Dataset entries:
————
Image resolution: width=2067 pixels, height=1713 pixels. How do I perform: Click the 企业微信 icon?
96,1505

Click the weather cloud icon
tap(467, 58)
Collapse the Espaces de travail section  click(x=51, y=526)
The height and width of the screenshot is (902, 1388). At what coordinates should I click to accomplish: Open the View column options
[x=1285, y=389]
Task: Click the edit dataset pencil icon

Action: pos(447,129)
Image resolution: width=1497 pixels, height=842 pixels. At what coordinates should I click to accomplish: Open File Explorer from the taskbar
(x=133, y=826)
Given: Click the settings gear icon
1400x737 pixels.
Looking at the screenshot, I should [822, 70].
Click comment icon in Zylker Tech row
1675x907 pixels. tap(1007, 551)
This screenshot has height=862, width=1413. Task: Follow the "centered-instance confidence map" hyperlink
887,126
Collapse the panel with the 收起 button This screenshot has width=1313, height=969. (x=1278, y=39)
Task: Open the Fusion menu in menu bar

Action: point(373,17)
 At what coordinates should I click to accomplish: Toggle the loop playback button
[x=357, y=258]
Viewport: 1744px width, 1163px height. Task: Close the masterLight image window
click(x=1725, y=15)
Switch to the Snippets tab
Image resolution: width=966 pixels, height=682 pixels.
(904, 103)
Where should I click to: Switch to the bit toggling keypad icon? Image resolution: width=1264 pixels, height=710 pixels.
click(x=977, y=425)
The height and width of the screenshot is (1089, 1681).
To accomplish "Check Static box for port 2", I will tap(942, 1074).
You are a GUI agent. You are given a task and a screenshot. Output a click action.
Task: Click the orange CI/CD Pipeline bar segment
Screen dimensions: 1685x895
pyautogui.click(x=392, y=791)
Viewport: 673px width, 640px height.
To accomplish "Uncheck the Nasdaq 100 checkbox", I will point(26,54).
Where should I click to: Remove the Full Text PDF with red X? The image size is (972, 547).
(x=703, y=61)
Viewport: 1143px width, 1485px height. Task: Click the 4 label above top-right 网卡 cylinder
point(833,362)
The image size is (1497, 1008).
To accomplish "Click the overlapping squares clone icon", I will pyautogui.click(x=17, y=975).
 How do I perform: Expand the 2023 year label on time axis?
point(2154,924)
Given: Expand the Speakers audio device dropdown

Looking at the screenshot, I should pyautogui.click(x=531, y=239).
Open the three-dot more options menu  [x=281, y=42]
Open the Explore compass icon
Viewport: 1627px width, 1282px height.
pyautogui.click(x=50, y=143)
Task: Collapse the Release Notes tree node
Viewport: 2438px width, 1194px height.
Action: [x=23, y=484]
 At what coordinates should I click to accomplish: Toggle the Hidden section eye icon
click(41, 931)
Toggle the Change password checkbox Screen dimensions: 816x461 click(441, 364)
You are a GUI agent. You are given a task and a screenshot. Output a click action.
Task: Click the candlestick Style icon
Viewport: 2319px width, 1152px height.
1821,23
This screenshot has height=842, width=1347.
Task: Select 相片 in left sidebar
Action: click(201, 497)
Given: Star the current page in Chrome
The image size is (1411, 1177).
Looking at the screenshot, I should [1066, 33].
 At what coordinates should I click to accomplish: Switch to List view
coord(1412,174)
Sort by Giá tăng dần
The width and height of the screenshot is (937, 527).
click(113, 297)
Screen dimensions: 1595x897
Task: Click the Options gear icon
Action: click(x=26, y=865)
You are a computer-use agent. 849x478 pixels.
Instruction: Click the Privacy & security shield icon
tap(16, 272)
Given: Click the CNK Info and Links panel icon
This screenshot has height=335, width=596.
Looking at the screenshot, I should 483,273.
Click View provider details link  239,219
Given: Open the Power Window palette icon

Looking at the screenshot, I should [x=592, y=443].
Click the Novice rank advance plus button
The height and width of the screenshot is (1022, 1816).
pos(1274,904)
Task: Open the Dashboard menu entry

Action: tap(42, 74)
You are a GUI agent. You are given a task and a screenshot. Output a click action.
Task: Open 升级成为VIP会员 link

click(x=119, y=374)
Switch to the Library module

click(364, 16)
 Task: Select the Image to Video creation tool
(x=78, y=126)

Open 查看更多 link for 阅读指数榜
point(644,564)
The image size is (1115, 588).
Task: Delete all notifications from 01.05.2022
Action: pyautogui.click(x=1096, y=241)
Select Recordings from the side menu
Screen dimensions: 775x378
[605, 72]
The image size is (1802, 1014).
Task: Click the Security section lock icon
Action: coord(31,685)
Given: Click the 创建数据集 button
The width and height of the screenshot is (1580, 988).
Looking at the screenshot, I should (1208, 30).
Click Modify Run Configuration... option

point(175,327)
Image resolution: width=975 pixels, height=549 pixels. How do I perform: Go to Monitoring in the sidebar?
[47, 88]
————
Exercise: Transcribe every record above exactly as written.

Solved exercise:
Image resolution: width=2067 pixels, height=1713 pixels. How do I perform: Click the 企业微信 icon?
96,1505

Click the weather cloud icon
tap(467, 58)
Collapse the Espaces de travail section  click(x=51, y=526)
The height and width of the screenshot is (902, 1388). At what coordinates should I click to accomplish: Open the View column options
[x=1285, y=389]
Task: Click the edit dataset pencil icon

Action: pos(447,129)
Image resolution: width=1497 pixels, height=842 pixels. At what coordinates should I click to accomplish: Open File Explorer from the taskbar
(x=133, y=826)
Given: Click the settings gear icon
1400x737 pixels.
Looking at the screenshot, I should [822, 70].
Click comment icon in Zylker Tech row
1675x907 pixels. tap(1007, 551)
This screenshot has height=862, width=1413. Task: Follow the "centered-instance confidence map" hyperlink
887,126
Collapse the panel with the 收起 button This screenshot has width=1313, height=969. (x=1278, y=39)
Task: Open the Fusion menu in menu bar

Action: point(373,17)
 At what coordinates should I click to accomplish: Toggle the loop playback button
[x=357, y=258]
Viewport: 1744px width, 1163px height. Task: Close the masterLight image window
click(x=1725, y=15)
Switch to the Snippets tab
Image resolution: width=966 pixels, height=682 pixels.
(904, 103)
Where should I click to: Switch to the bit toggling keypad icon? Image resolution: width=1264 pixels, height=710 pixels.
click(x=977, y=425)
The height and width of the screenshot is (1089, 1681).
To accomplish "Check Static box for port 2", I will tap(942, 1074).
You are a GUI agent. You are given a task and a screenshot. Output a click action.
Task: Click the orange CI/CD Pipeline bar segment
Screen dimensions: 1685x895
pyautogui.click(x=392, y=791)
Viewport: 673px width, 640px height.
To accomplish "Uncheck the Nasdaq 100 checkbox", I will point(26,54).
Where should I click to: Remove the Full Text PDF with red X? The image size is (972, 547).
(x=703, y=61)
Viewport: 1143px width, 1485px height. Task: Click the 4 label above top-right 网卡 cylinder
point(833,362)
The image size is (1497, 1008).
To accomplish "Click the overlapping squares clone icon", I will pyautogui.click(x=17, y=975).
 How do I perform: Expand the 2023 year label on time axis?
point(2154,924)
Given: Expand the Speakers audio device dropdown

Looking at the screenshot, I should pyautogui.click(x=531, y=239).
Open the three-dot more options menu  [x=281, y=42]
Open the Explore compass icon
Viewport: 1627px width, 1282px height.
pyautogui.click(x=50, y=143)
Task: Collapse the Release Notes tree node
Viewport: 2438px width, 1194px height.
Action: [x=23, y=484]
 At what coordinates should I click to accomplish: Toggle the Hidden section eye icon
click(41, 931)
Toggle the Change password checkbox Screen dimensions: 816x461 click(441, 364)
You are a GUI agent. You are given a task and a screenshot. Output a click action.
Task: Click the candlestick Style icon
Viewport: 2319px width, 1152px height.
1821,23
This screenshot has height=842, width=1347.
Task: Select 相片 in left sidebar
Action: click(201, 497)
Given: Star the current page in Chrome
The image size is (1411, 1177).
Looking at the screenshot, I should [1066, 33].
 At what coordinates should I click to accomplish: Switch to List view
coord(1412,174)
Sort by Giá tăng dần
The width and height of the screenshot is (937, 527).
click(113, 297)
Screen dimensions: 1595x897
Task: Click the Options gear icon
Action: click(x=26, y=865)
You are a computer-use agent. 849x478 pixels.
Instruction: Click the Privacy & security shield icon
tap(16, 272)
Given: Click the CNK Info and Links panel icon
This screenshot has height=335, width=596.
Looking at the screenshot, I should 483,273.
Click View provider details link  239,219
Given: Open the Power Window palette icon

Looking at the screenshot, I should [x=592, y=443].
Click the Novice rank advance plus button
The height and width of the screenshot is (1022, 1816).
pos(1274,904)
Task: Open the Dashboard menu entry

Action: tap(42, 74)
You are a GUI agent. You are given a task and a screenshot. Output a click action.
Task: Open 升级成为VIP会员 link

click(x=119, y=374)
Switch to the Library module

click(364, 16)
 Task: Select the Image to Video creation tool
(x=78, y=126)

Open 查看更多 link for 阅读指数榜
point(644,564)
The image size is (1115, 588).
Task: Delete all notifications from 01.05.2022
Action: pyautogui.click(x=1096, y=241)
Select Recordings from the side menu
Screen dimensions: 775x378
[605, 72]
The image size is (1802, 1014).
Task: Click the Security section lock icon
Action: coord(31,685)
Given: Click the 创建数据集 button
The width and height of the screenshot is (1580, 988).
Looking at the screenshot, I should (1208, 30).
Click Modify Run Configuration... option

point(175,327)
Image resolution: width=975 pixels, height=549 pixels. How do I perform: Go to Monitoring in the sidebar?
[47, 88]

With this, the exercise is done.